Return, unchanged, the lines from the one containing "This screenshot has height=741, width=1568." up to and including the one containing "Action: (x=981, y=238)". Leave the pictures out.

Source records -
___

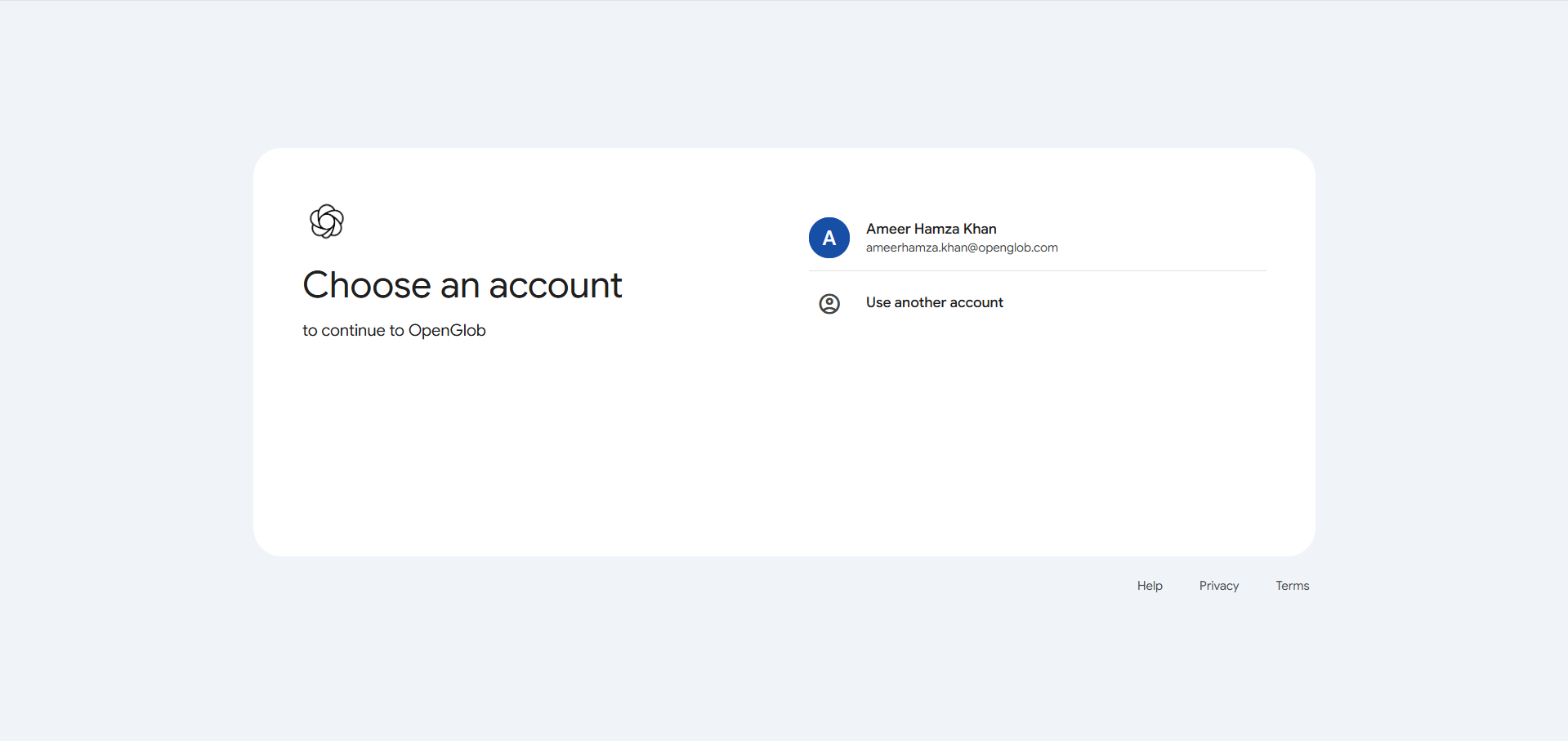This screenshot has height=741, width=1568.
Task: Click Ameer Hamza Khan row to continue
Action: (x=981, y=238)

___

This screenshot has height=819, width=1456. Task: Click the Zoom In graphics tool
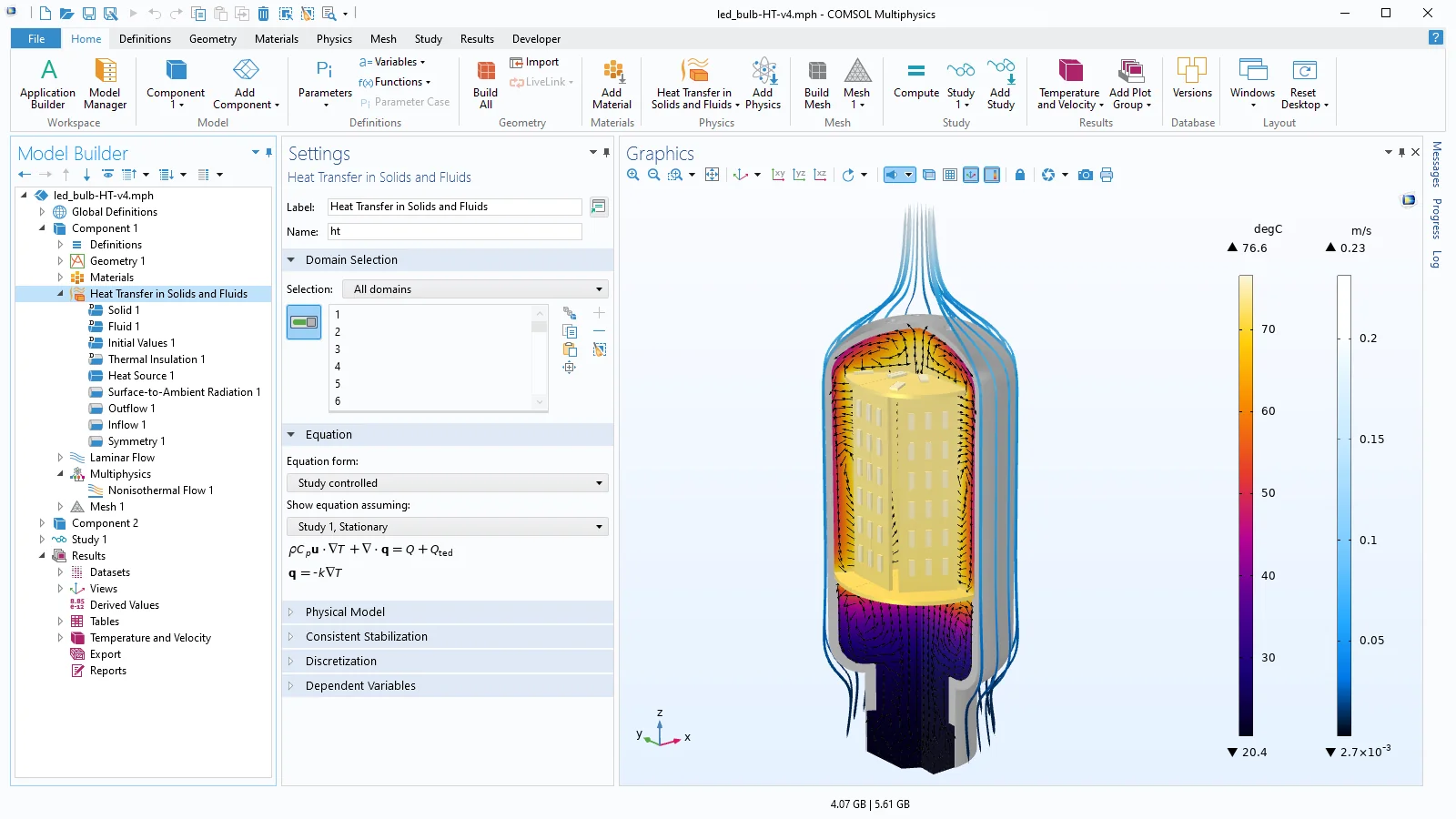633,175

___

Exercise response -
This screenshot has height=741, width=1568.
Task: Click Ameer Hamza Khan row to continue
Action: (x=981, y=238)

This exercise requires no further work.